Let's look at it from China's standpoint. Let's assume the U.S. isolates them because of our concern about human rights. Where do the Chinese look?

They're not going to look to the Soviet Union because it's a failure, and even these latest announcements all indicate that the Chinese are all for economic reforms. And they're going to try to goose them up. Even ((Premier)) Li Peng ((favors that)), because I've talked to him. All the Chinese leaders, from the extreme reactionaries to the more progressive ones, are for economic reforms. Japan is an economic miracle, an economic success story. So they turn to Japan.

The U.S. needs to be in north Asia as a major player along with the Chinese, the Japanese and the Soviet Union.

Q. And one should not expect a flowering of democracy anytime soon?

A. Not soon, no. I don't mean the Chinese people do not have a potential interest in and, frankly, respect for and probably desire to have so-called democracy. But if you look at the country today and how far it is in its educational standards, it's a long way off before that seeps down. I think, without question, our strategic interests require that we re-establish a constructive relationship with China. Human rights requires it too, because Li Peng is not totally in control. There are others who will be contesting with him for power. The U.S. will always come down on the side of the progressives and the reformers, rather than the reactionaries.

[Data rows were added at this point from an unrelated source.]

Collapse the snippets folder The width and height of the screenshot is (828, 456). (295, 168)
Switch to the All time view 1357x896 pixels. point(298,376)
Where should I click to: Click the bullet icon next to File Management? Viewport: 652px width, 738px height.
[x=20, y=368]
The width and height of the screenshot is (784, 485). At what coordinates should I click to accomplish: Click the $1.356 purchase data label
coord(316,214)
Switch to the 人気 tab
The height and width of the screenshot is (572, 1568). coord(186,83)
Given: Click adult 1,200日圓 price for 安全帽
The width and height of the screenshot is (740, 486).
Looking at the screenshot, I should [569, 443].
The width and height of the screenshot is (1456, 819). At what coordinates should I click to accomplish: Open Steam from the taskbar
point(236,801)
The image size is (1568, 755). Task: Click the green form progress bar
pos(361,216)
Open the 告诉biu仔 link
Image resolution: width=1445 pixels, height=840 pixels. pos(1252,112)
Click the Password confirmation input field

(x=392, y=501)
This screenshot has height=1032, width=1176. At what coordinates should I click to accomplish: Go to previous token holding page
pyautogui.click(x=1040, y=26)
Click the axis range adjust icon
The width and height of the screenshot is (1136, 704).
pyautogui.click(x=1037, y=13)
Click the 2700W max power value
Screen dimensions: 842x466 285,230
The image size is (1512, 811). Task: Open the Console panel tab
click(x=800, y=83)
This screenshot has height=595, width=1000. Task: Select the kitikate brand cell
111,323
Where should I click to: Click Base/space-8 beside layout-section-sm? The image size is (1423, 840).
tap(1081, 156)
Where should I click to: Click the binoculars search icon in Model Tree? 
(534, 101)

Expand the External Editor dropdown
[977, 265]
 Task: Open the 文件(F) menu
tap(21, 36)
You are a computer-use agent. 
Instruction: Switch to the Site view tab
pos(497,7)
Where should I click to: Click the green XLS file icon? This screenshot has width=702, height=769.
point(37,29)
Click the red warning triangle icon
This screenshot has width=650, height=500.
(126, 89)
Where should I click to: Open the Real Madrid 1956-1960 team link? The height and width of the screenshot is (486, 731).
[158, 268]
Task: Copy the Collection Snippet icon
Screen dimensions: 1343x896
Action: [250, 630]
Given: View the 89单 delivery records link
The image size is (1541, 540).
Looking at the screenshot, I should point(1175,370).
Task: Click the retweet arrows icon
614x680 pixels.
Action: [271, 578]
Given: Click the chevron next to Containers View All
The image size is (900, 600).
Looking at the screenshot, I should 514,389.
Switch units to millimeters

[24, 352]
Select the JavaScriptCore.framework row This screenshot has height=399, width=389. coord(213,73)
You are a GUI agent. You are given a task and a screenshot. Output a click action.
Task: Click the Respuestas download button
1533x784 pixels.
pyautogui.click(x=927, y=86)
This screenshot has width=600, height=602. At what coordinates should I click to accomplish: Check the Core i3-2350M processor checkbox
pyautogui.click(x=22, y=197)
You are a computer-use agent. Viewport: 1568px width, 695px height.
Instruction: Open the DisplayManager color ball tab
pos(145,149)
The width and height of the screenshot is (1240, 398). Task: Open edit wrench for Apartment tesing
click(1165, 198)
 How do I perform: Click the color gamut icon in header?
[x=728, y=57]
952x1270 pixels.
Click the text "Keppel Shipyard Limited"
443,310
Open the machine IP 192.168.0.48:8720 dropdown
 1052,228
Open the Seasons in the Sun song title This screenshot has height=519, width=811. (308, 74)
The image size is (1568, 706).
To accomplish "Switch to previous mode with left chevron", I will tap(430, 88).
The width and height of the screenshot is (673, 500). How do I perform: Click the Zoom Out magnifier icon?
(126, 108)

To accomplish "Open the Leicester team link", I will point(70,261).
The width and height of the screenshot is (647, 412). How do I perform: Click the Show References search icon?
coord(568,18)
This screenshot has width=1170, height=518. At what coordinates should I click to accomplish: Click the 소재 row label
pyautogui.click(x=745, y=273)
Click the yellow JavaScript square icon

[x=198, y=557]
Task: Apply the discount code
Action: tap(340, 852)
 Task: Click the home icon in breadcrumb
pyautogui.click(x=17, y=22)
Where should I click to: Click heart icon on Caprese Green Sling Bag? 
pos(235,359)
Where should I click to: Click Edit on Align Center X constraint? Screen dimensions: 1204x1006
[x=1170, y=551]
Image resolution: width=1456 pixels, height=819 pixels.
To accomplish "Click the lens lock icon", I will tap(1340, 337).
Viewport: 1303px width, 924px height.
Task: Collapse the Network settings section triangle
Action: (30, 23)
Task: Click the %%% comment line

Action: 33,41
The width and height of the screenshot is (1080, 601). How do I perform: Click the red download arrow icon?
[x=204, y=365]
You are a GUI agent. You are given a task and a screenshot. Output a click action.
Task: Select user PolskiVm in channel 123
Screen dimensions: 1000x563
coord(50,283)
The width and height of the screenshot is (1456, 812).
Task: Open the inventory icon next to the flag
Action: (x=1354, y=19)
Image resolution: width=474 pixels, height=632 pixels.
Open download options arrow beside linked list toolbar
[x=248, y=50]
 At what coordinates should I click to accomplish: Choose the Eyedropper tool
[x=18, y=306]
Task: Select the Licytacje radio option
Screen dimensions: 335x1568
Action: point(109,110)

Q. Have you set any specific goals for yourself?

A. No, not at this point. I see some of my contemporaries on television these days. I don't intend to reach that point. I haven't quite reached it yet. It's ; very important for somebody not to try to stay too long in the public life, particularly in the television age. Some people are surprised at me that I'm ambulatory.

Q. You've made so much of the importance to you of the struggle itself. Not just victory but, more important, the struggle. Do you feel that now the struggle's over for you?

A. No. I must find new challenges. Because the moment that you think the struggle is over, when you have nothing to live for other than yourself, you're finished.